# Nesse caso uso Foi ou Foram?



## castreaux

Não sei exatamente como fazer essa pergunta porque não sei sei que "classificação" ou "função" teriam *FOI* e *FORAM* nesta frase. De qualquer maneira, qual seria a correta? 

*Foi *dessas cores que se enamoraram meus olhos. 
ou
*Foram* dessas cores que se enamoraram meus olhos.

E qual seria a explicação?


----------



## Fael

*Foi* dessas cores que se enamoraram meus olhos.



Meus olhos (sujeito) se enamoraram dessas cores.

O verbo ser em determinadas situações é impessoal, como por exemplo: 
Era madrugada.

Verbo ser (sem sujeito) utilizado para imprimir ênfase à frase:
Ele é que pode saber. 
Era que eu queria viajar.

Então a resposta certa é:

*Foi* dessas cores que se enamoraram meus olhos. (verbo ser utilizado sem sujeito para dar ênfase (energia) à frase)


----------



## Ariel Knightly

Não sei, não sei... Pode ser que eu esteja viajando na maionese, mas estava aqui pensando em outros casos de clivagem e fiquei com a impressão de que talvez a concordância possa ser feita, pelo menos nesse caso, com o que está sendo clivado.

::::

**Exercícios:**
1. Na discussão sobre Foi ou Foram, que frase Fael apresenta como exemplo do verbo ser impessoal?
2. Reescreva o trecho da discussão sobre Foi ou Foram de "## Ariel Knightly" a "está sendo clivado.", substituindo "concordância" por "flexão".

::::

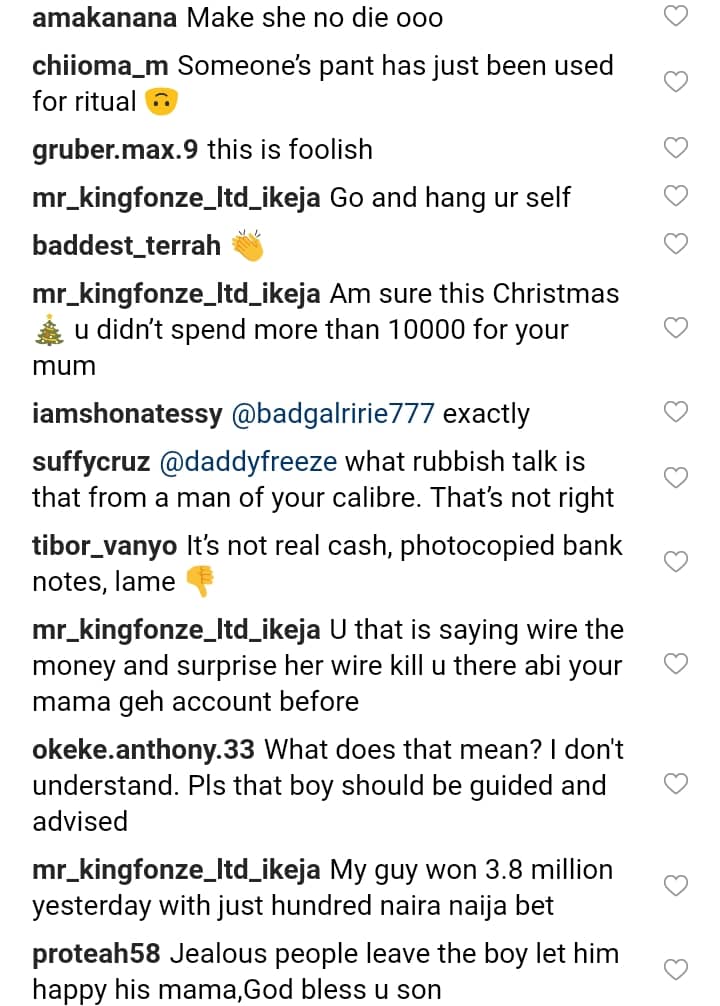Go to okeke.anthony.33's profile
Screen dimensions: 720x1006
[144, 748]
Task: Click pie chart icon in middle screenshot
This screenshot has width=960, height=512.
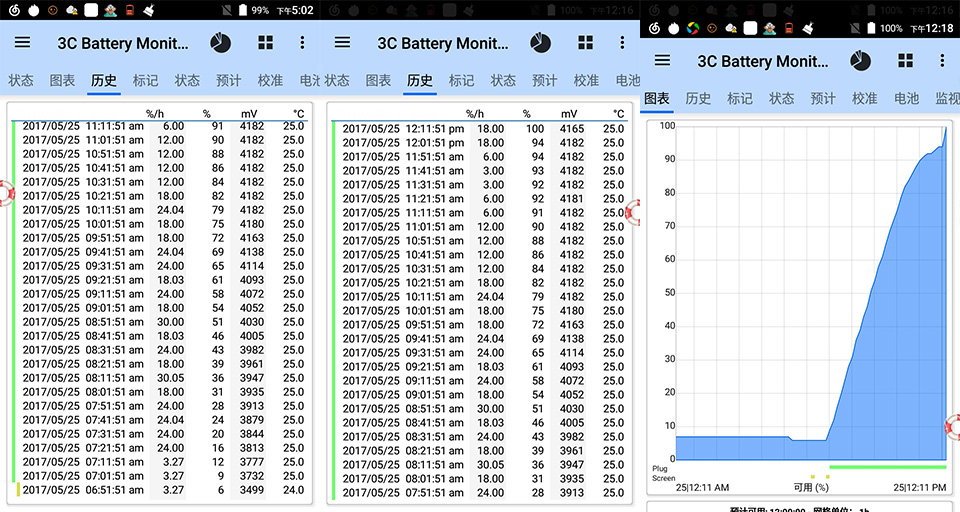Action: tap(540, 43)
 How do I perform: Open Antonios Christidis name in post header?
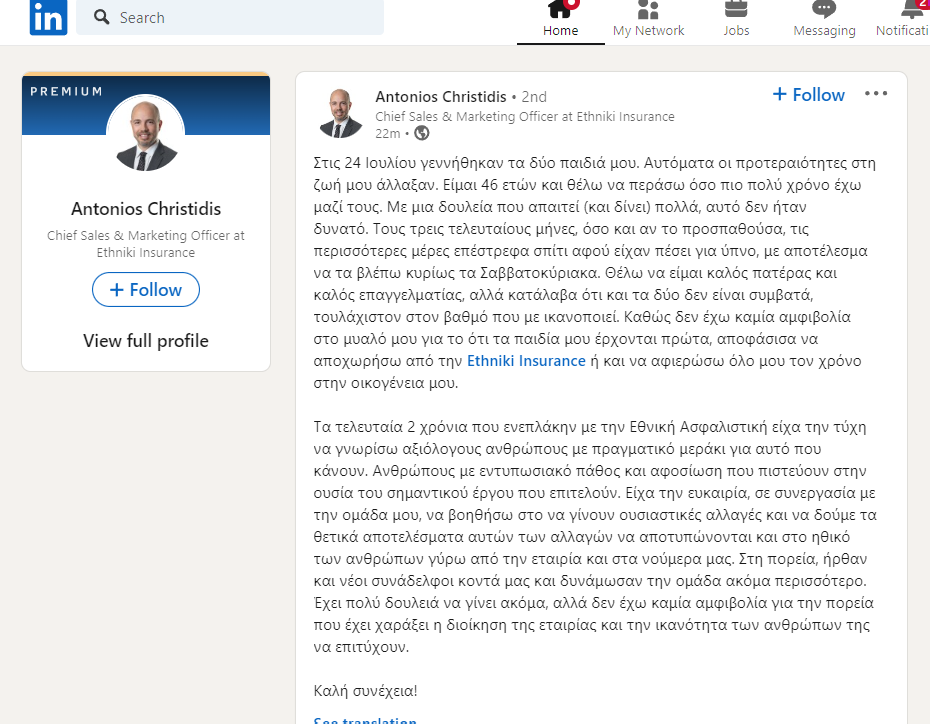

::::

**Respostas por tarefa:**
1. Era madrugada.

2.
## Ariel Knightly

Não sei, não sei... Pode ser que eu esteja viajando na maionese, mas estava aqui pensando em outros casos de clivagem e fiquei com a impressão de que talvez a flexão possa ser feita, pelo menos nesse caso, com o que está sendo clivado.